Other advocacy movements for issues like homelessness and opioid addiction have learned that putting real human stories, experiences and names to a cause can spur real change in the form of policy, funding and public support. 

The Crystal Meth Anonymous website says: “For many years, we in CMA have appreciated the support we have received from our friends in the media. You have assisted in saving countless lives. We seek your continued cooperation in protecting the anonymity of our members at the public level.” What follows are recommendations for protecting the privacy of group members and getting permission from individuals. They are exceedingly protective of the covenant of anonymity promised in their organization’s name, but they recognize that telling these stories is critical to preventing them.

And yet when we broach the topic of sexual health, we clam up. There’s something about what happens in the bedroom that we’ve deemed off-limits even from medical providers, who often don’t have the training to talk about sexual health among diverse patient populations with care and sensitivity. Instead, patients may get a pamphlet and be sent on their way.
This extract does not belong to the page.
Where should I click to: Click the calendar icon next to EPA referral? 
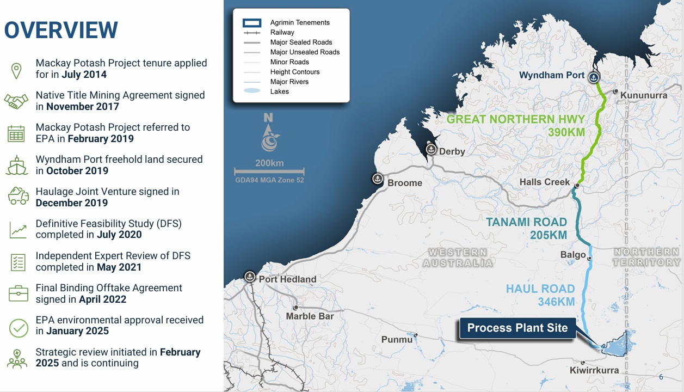click(x=16, y=133)
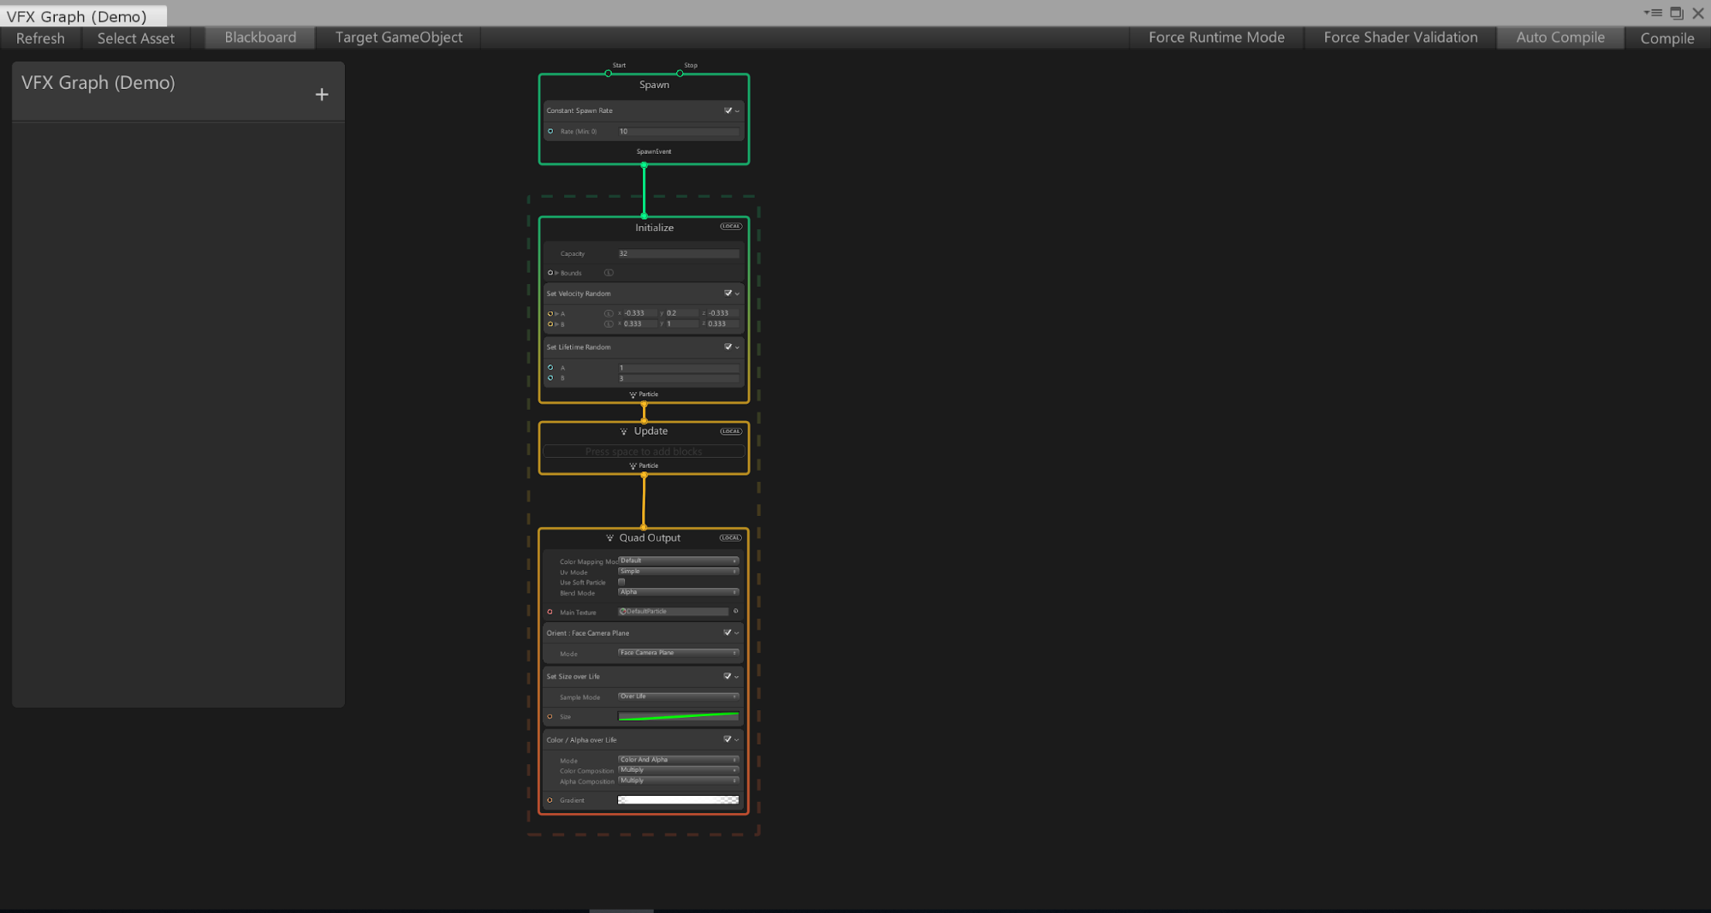Toggle the Blackboard toolbar tab
The width and height of the screenshot is (1711, 913).
[x=260, y=38]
“When I ask clients what kind of sex they’re having, nine times out of 10 the answer is ‘regular sex.’ Well, what is regular sex? Is it anal, oral, how many partners?” Hou Vang, a communicable disease specialist from Fresno County Department of Public Health, told me. His job involves finding people with positive STD/STI tests, disclosing their diagnosis, arranging treatment, and finding partners to be able to get them tested and treated as well. 

“We’re not asking because we’re nosy. We’re asking because it can increase your risk of infection. It can tell us what symptoms you’ve most likely experienced,” Vang said.

He tries his best to let patients know up front that he’s not there to judge them. He’s there to help them understand what the diagnosis means and what treatment options they have, sometimes spending over an hour with each person. He tries to find out who their partners are so that the spread of infection can be curtailed. It can be emotionally draining, delivering unpleasant news to people over and over again, but Vang said it’s people’s stories that keep him pushing forward.

“There are a lot of barriers beyond the clinical situation, and sometimes it’s not their fault,” Vang said. “You might hear a partner in the background (threatening them), they might have a hard time getting a ride, they might be pregnant, but their main priority is where am I going to sleep, what am I going to eat. All of that takes precedence to their health.”

Until we take the stigma out of STDs and start to treat them as the indicator of the deeper social forces shaping health, our efforts to contain what is now considered an epidemic will be severely hobbled, and the most vulnerable among us — unborn children — will bear the ultimate burden.